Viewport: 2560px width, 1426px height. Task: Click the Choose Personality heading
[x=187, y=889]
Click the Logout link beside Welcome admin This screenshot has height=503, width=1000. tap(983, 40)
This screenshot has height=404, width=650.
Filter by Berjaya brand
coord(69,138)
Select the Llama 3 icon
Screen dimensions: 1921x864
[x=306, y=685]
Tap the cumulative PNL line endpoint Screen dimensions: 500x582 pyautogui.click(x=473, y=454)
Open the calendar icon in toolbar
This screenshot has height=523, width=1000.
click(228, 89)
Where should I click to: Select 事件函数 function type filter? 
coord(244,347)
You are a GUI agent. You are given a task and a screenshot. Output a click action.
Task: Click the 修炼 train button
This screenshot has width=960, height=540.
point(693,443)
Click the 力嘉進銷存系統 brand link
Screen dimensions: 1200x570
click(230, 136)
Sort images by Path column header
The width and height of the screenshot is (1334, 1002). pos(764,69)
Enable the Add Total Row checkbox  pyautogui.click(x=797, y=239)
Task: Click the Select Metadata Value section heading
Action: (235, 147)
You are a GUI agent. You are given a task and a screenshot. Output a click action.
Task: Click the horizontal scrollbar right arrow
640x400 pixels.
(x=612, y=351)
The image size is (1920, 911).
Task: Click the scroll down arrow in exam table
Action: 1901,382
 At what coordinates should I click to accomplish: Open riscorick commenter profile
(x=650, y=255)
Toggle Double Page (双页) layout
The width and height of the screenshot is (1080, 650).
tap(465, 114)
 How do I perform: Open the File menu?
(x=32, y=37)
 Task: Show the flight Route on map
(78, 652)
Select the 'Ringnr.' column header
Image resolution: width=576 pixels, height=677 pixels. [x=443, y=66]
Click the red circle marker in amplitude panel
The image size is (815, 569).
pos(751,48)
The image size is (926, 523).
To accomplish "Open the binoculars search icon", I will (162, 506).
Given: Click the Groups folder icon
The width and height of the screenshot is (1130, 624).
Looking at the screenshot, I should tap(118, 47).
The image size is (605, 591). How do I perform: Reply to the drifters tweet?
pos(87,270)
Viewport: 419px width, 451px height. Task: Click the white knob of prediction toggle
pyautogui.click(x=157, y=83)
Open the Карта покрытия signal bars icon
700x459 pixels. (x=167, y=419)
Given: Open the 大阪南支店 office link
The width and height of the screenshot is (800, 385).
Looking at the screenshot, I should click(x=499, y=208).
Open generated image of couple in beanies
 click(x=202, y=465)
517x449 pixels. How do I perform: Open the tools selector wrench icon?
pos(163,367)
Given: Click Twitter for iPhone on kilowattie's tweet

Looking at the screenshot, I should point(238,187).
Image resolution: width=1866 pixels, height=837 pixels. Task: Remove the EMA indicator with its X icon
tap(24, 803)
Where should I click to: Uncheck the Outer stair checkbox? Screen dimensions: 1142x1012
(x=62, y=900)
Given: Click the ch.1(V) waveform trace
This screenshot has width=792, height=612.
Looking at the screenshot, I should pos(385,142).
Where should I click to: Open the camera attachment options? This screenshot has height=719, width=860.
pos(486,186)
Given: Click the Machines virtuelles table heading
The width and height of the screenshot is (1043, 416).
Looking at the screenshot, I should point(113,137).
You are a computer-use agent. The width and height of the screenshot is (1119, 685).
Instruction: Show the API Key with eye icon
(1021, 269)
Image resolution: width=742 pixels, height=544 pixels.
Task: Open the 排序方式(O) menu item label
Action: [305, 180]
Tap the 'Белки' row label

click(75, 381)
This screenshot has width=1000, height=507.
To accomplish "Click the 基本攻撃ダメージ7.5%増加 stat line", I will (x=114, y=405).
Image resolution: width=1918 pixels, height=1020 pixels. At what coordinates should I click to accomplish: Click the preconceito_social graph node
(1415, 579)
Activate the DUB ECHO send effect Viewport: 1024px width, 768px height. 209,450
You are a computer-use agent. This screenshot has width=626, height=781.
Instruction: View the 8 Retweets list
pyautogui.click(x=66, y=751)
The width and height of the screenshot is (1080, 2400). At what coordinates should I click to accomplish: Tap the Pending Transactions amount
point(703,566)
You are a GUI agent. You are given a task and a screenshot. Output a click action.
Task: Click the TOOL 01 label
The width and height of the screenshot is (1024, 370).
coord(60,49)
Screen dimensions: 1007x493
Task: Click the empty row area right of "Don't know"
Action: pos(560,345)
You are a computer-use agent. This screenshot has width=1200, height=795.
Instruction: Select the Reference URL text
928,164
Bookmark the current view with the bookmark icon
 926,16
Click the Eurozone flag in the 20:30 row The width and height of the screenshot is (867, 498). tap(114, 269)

########

Give the data again, exactly as it appears above.

Completed task:
Viewport: 2560px width, 1426px height. Task: Click the Choose Personality heading
[x=187, y=889]
Click the Logout link beside Welcome admin This screenshot has height=503, width=1000. tap(983, 40)
This screenshot has height=404, width=650.
Filter by Berjaya brand
coord(69,138)
Select the Llama 3 icon
Screen dimensions: 1921x864
[x=306, y=685]
Tap the cumulative PNL line endpoint Screen dimensions: 500x582 pyautogui.click(x=473, y=454)
Open the calendar icon in toolbar
This screenshot has height=523, width=1000.
click(228, 89)
Where should I click to: Select 事件函数 function type filter? 
coord(244,347)
You are a GUI agent. You are given a task and a screenshot. Output a click action.
Task: Click the 修炼 train button
This screenshot has width=960, height=540.
point(693,443)
Click the 力嘉進銷存系統 brand link
Screen dimensions: 1200x570
click(230, 136)
Sort images by Path column header
The width and height of the screenshot is (1334, 1002). pos(764,69)
Enable the Add Total Row checkbox  pyautogui.click(x=797, y=239)
Task: Click the Select Metadata Value section heading
Action: (235, 147)
You are a GUI agent. You are given a task and a screenshot. Output a click action.
Task: Click the horizontal scrollbar right arrow
640x400 pixels.
(x=612, y=351)
The image size is (1920, 911).
Task: Click the scroll down arrow in exam table
Action: 1901,382
 At what coordinates should I click to accomplish: Open riscorick commenter profile
(x=650, y=255)
Toggle Double Page (双页) layout
The width and height of the screenshot is (1080, 650).
tap(465, 114)
 How do I perform: Open the File menu?
(x=32, y=37)
 Task: Show the flight Route on map
(78, 652)
Select the 'Ringnr.' column header
Image resolution: width=576 pixels, height=677 pixels. [x=443, y=66]
Click the red circle marker in amplitude panel
The image size is (815, 569).
pos(751,48)
The image size is (926, 523).
To accomplish "Open the binoculars search icon", I will (162, 506).
Given: Click the Groups folder icon
The width and height of the screenshot is (1130, 624).
Looking at the screenshot, I should tap(118, 47).
The image size is (605, 591). How do I perform: Reply to the drifters tweet?
pos(87,270)
Viewport: 419px width, 451px height. Task: Click the white knob of prediction toggle
pyautogui.click(x=157, y=83)
Open the Карта покрытия signal bars icon
700x459 pixels. (x=167, y=419)
Given: Open the 大阪南支店 office link
The width and height of the screenshot is (800, 385).
Looking at the screenshot, I should click(x=499, y=208).
Open generated image of couple in beanies
 click(x=202, y=465)
517x449 pixels. How do I perform: Open the tools selector wrench icon?
pos(163,367)
Given: Click Twitter for iPhone on kilowattie's tweet

Looking at the screenshot, I should point(238,187).
Image resolution: width=1866 pixels, height=837 pixels. Task: Remove the EMA indicator with its X icon
tap(24, 803)
Where should I click to: Uncheck the Outer stair checkbox? Screen dimensions: 1142x1012
(x=62, y=900)
Given: Click the ch.1(V) waveform trace
This screenshot has width=792, height=612.
Looking at the screenshot, I should pos(385,142).
Where should I click to: Open the camera attachment options? This screenshot has height=719, width=860.
pos(486,186)
Given: Click the Machines virtuelles table heading
The width and height of the screenshot is (1043, 416).
Looking at the screenshot, I should point(113,137).
You are a computer-use agent. The width and height of the screenshot is (1119, 685).
Instruction: Show the API Key with eye icon
(1021, 269)
Image resolution: width=742 pixels, height=544 pixels.
Task: Open the 排序方式(O) menu item label
Action: [305, 180]
Tap the 'Белки' row label

click(75, 381)
This screenshot has width=1000, height=507.
To accomplish "Click the 基本攻撃ダメージ7.5%増加 stat line", I will (x=114, y=405).
Image resolution: width=1918 pixels, height=1020 pixels. At what coordinates should I click to accomplish: Click the preconceito_social graph node
(1415, 579)
Activate the DUB ECHO send effect Viewport: 1024px width, 768px height. 209,450
You are a computer-use agent. This screenshot has width=626, height=781.
Instruction: View the 8 Retweets list
pyautogui.click(x=66, y=751)
The width and height of the screenshot is (1080, 2400). At what coordinates should I click to accomplish: Tap the Pending Transactions amount
point(703,566)
You are a GUI agent. You are given a task and a screenshot. Output a click action.
Task: Click the TOOL 01 label
The width and height of the screenshot is (1024, 370).
coord(60,49)
Screen dimensions: 1007x493
Task: Click the empty row area right of "Don't know"
Action: pos(560,345)
You are a computer-use agent. This screenshot has width=1200, height=795.
Instruction: Select the Reference URL text
928,164
Bookmark the current view with the bookmark icon
 926,16
Click the Eurozone flag in the 20:30 row The width and height of the screenshot is (867, 498). tap(114, 269)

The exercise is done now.